Garfield Shaw

Personal information
- Date of birth: August 27, 1972 (age 53)
- Place of birth: Trenchtown, Jamaica
- Height: 5 ft 10 in (1.78 m)
- Positions: Midfielder; striker;

Senior career*
- Years: Team / Apps / (Gls)
- 1995: Washington Warthogs (indoor)
- 1998: Minnesota Thunder / 22 / (3)
- 1998: Maryland Mania / 14 / (0)
- 2010: Maryland Tigers (indoor)

= Garfield Shaw =

Jamaican footballer (born 1972)

Garfield Shaw is a retired Jamaican association football striker who played professionally in the USISL.

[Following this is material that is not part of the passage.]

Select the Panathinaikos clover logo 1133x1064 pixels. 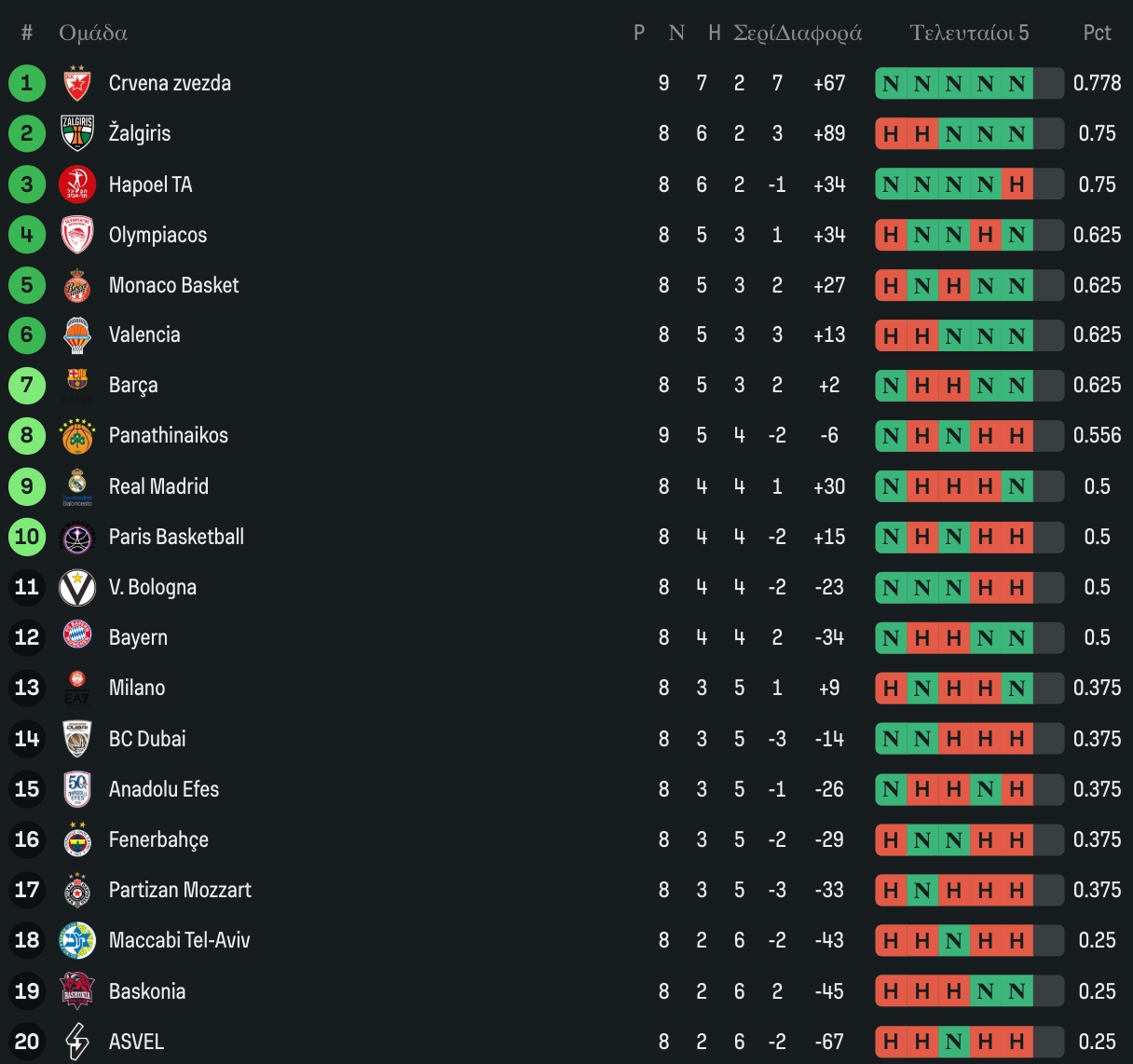tap(77, 436)
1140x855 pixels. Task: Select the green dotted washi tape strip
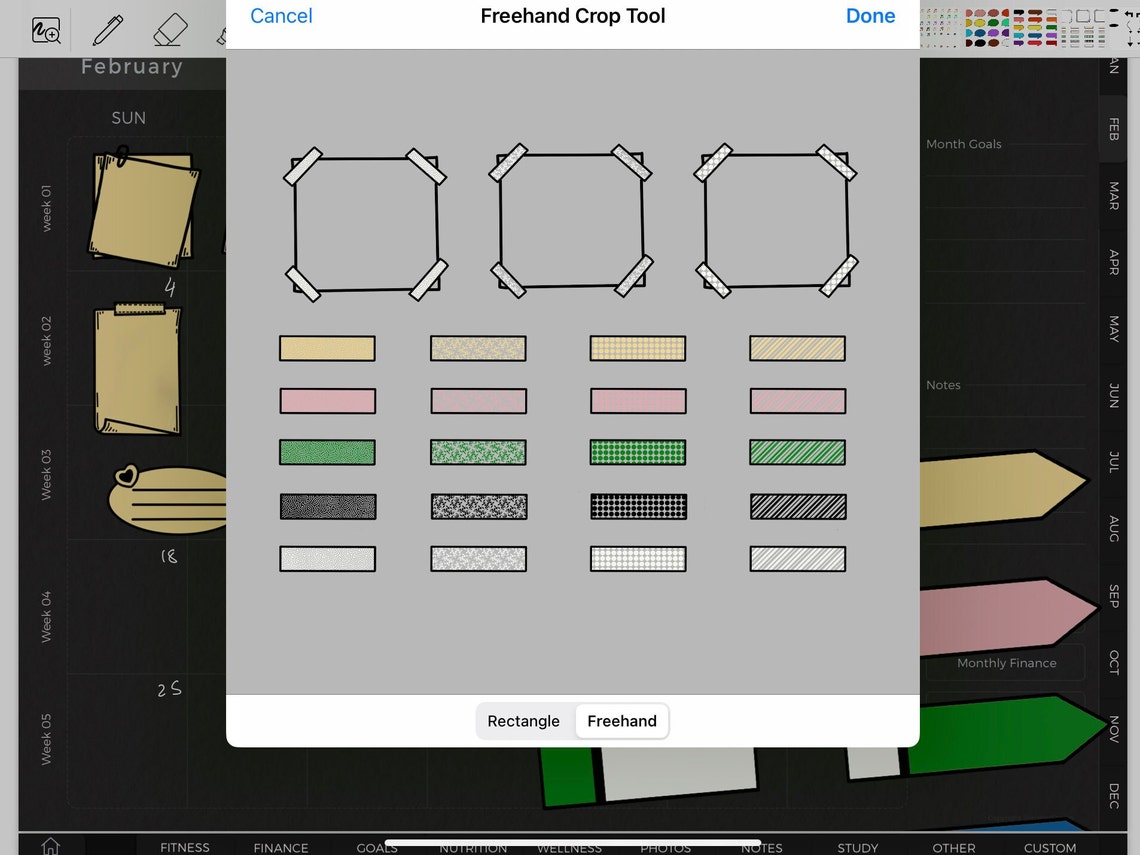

Shaw spent some of the 1995 Continental Indoor Soccer League season with the Washington Warthogs. In February 1996, the Los Angeles selected Shaw in the fifteenth round (144 overall) of the 1996 MLS Inaugural Player Draft. The Galaxy released him on April 17, 1996 On April 6, 1998, he signed with the Minnesota Thunder of the USISL A-League. On February 18, 1999, the Thunder released Shaw. In 1999, he played for the Maryland Mania. In 2010, he played for the Maryland Tigers in the PASL.